Customer Journey Clustering - How to use sequential modeling techniques to handle customer journey data

December 22, 2021 · 12 min read

screenshot-app

Enriching understanding of customer journeys through clustering

Analyzing customer website behaviour is an essential step towards understanding the ways in which customers perceive and interact with a brand’s products and services. Methods for analyzing these online interactions have improved in sophistication and depth of insight offered in recent years meaning many traditional methods, such as journey mapping now fall short. Exploring Customer Journeys, whilst more complex, offers brands the opportunity to dive deeper and obtain more granular insights that can then be used to optimise and improve the experience of future customers.

Employing advanced methodologies is not only beneficial, but it has also become a necessary action for any business that wants to explore the increasingly complex customer journeys possible on modern websites. To provide some context to this challenge - when investigating this possibility for one of our clients, a global leader in the telecom industry, we quickly realized that given the number of possible actions on their website (about 1,760), performing standard analysis would be overwhelming. It would, in fact, raise the number of potential journeys to something of the order of 10⁴⁹⁰⁰. To put this number into perspective, the number of atoms in the universe is of the order of 10¹⁰⁰. A simple method of analysing customer journeys is mapping. Essentially creating a visual representation of every touchpoint your customers have with you, creating a fluid timeline from how you initially engaged them to their first purchase and tracking the ongoing relationship.

… it would raise the number of possible journeys to something of the order of 10⁴⁹⁰⁰. To put this number into perspective, the number of atoms in the universe is of the order of 10¹⁰⁰.

Advancing methodologies - Creating groups of similar journeys through image embedding, autoencoders and unsupervised learning

Many businesses are adapting strategic models to emphasise customer-centricity and build up their online presence. Websites, therefore, become a powerful asset in understanding customer behaviour through the data that they generate. And analyzing this data becomes a potential source of insight to improve future interactions with the customer base, driving loyalty and higher conversion. Journey mapping and other traditional methods can provide fast and high-level customer insight, which can be an important first step in making use of this asset. However, they often fall short as the numbers of potential journeys increase exponentially.

Journey clustering is a more advanced approach that uses algorithms to analyse all journeys by identifying groups of customers who interact with the website in similar ways. In doing so, we identify patterns in customer behaviour and begin to understand the motivations behind their actions. This type of analysis can be used by businesses to personalise their websites and improve customer experience. Ekimetrics' innovative approach specifically uses advanced encoding and machine learning methods, as well as clustering algorithms to make sense of the complex digital world.

To address this challenge our approach requires three key steps:

Reducing the dimensions of our customer journey dataset
Creating image-like representations of customer journeys; one image represents one customer journey
Applying clustering algorithms on images to create groups of users with similar behaviours. For each cluster, we are then able to define a “standard journey”.

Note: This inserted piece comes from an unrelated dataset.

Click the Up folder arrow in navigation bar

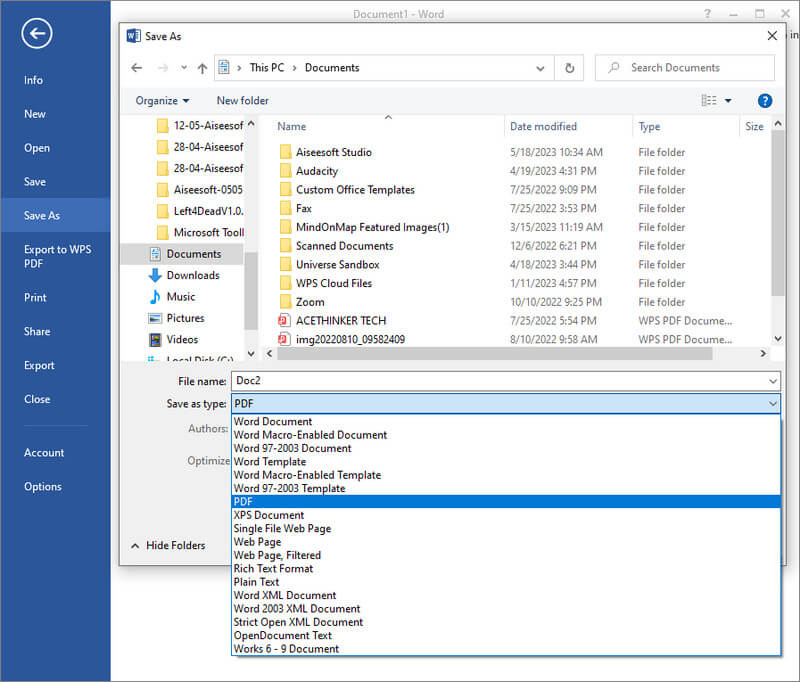click(202, 68)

Step 1: Reducing the dimensions of our dataset

Analyzing customer journeys is a difficult task that can lead to memory allocation errors, primarily due to high data diversity. Even for less sophisticated brands, the number of parameters feeding into a customer journey analysis model can quickly become unmanageable due to the sheer size of data needing to be analysed.

For example, the following features can be tracked: the URL of the pages visited, time spent on one page, overall duration on the website, user clicks, and many more. The temptation is to add as much detail as possible, but more variables create more noise and lengthening computation time.

A solution to this problem is to identify the most relevant variables - with respect to the business question we want to answer - to take forward through feature selection, these metrics can then be aggregated into a single data structure. This process serves two purposes: firstly reducing the size and complexity of our inputs and ensuring the outputs are directed towards the business objectives and free of unnecessary noise.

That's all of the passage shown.